**Task details**
Set down again exactly the lines of the listing below that fall between the line holding "Select the Awesomenauts" and the line holding "1080x474 pixels.", inclusive.

───── Exercise input ─────

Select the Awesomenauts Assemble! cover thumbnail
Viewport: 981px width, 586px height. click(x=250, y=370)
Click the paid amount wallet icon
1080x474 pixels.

─────
───── Exercise input ─────

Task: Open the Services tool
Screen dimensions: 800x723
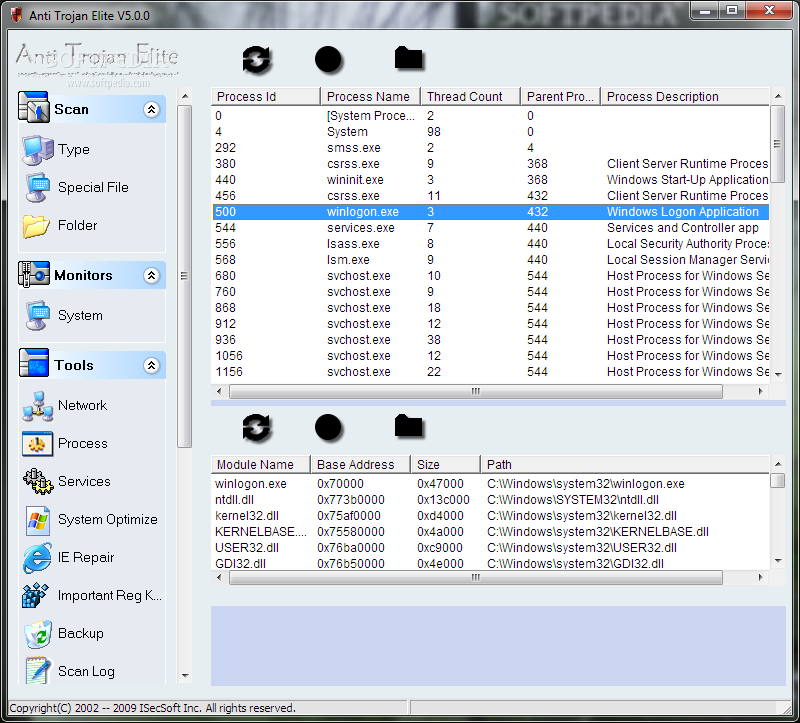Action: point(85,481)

─────

**Answer to the exercise**
Select the Awesomenauts Assemble! cover thumbnail
Viewport: 981px width, 586px height. click(x=250, y=370)
Click the paid amount wallet icon
1080x474 pixels.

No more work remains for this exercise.